Young onions such as scallions, green onions and spring onions are low in calories and contain some fiber, carbs and beneficial plant compounds.

While green onions and scallions are classified predominantly by age, things can get confusing, as people often use these terms interchangeably to describe any young onion.

Therefore, it can be difficult to determine the age and type of onion you’re buying.

However, as all young onions taste similar, the type doesn’t make much of a difference in dishes. If you’re unsure which type you have or worry you have the wrong one, it’s unlikely to mar your recipe.

Popular ways to prepare young onions like scallions, green onions and spring onions are in a salad or as a garnish.

You can also cook with them by adding them to stir-fries, soups and stews. Spring onions, which have a slightly stronger flavor, taste great pickled or grilled.


Though there are slight differences between scallions, green onions and spring onions, they can be used interchangeably in recipes.
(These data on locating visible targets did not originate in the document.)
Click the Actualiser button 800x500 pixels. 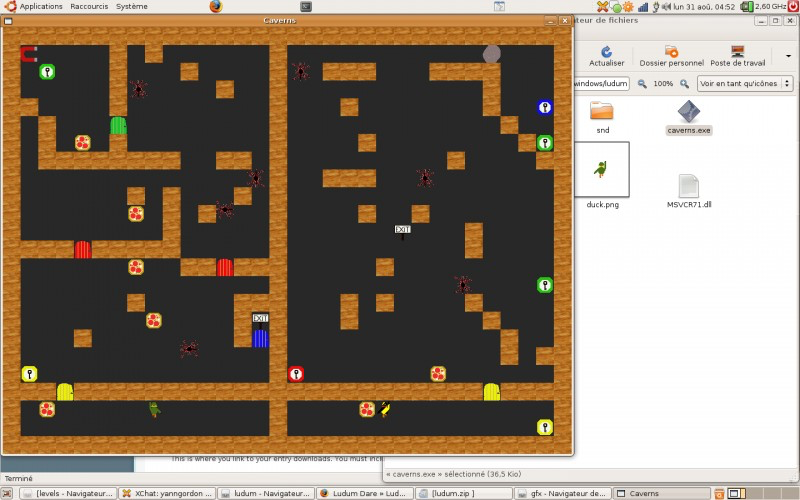(x=607, y=56)
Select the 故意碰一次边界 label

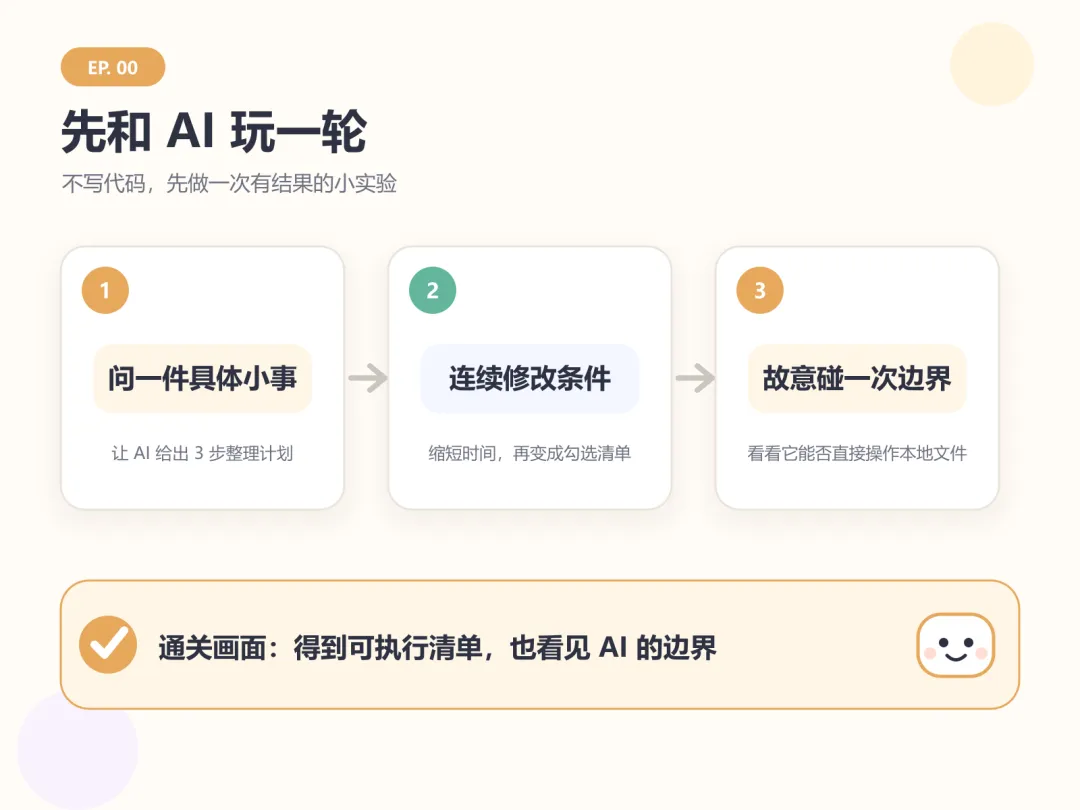click(x=857, y=378)
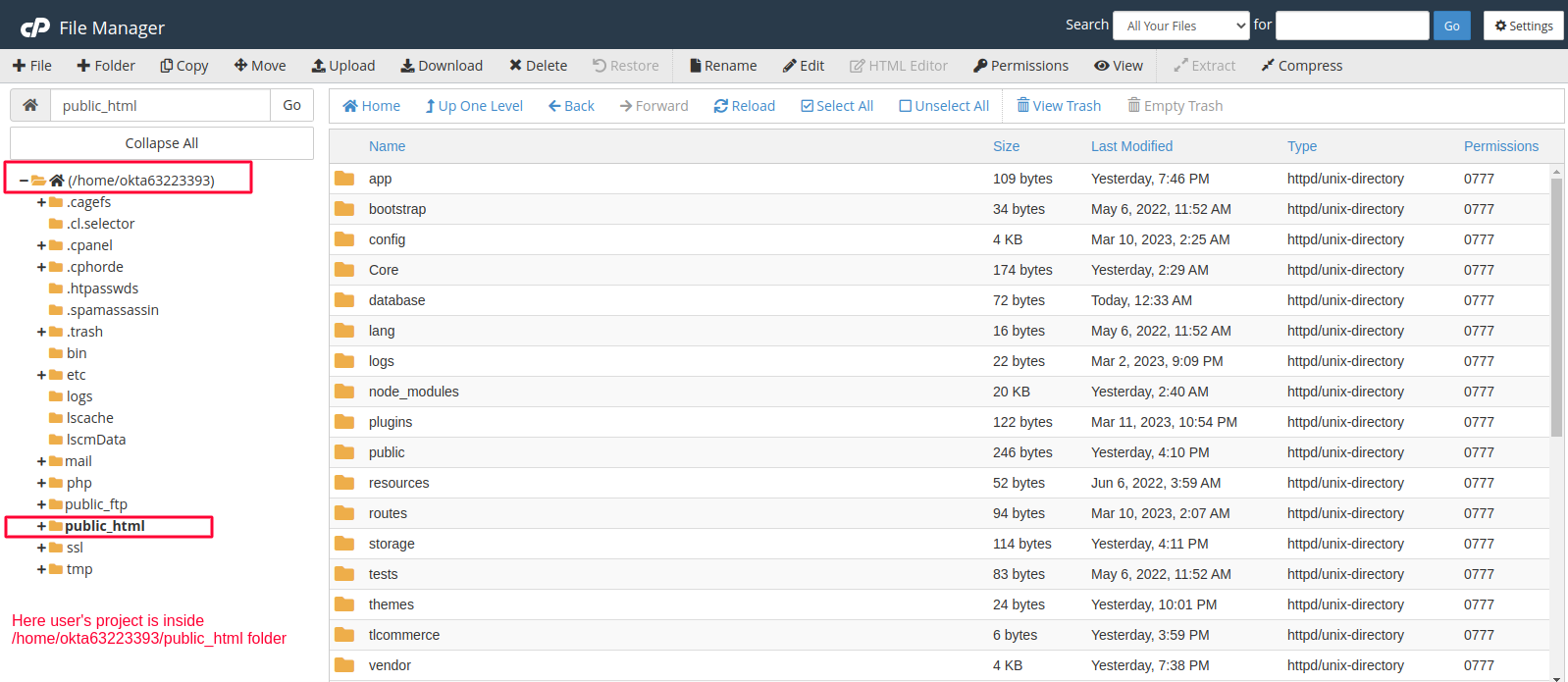
Task: Open View Trash bin icon
Action: (x=1023, y=106)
They’re often added to stews, stir-fries and salads.

The difference between scallions, green onions and spring onions is age or the time they grow before being harvested.

You can identify them by their bulb— scallions have the thinnest, usually no wider than the onion’s stem, while green onions’ bulbs are slightly larger and spring onions’ are round.

Though small differences exist in taste and appearance, these onions are very similar and can often be used in the same recipes.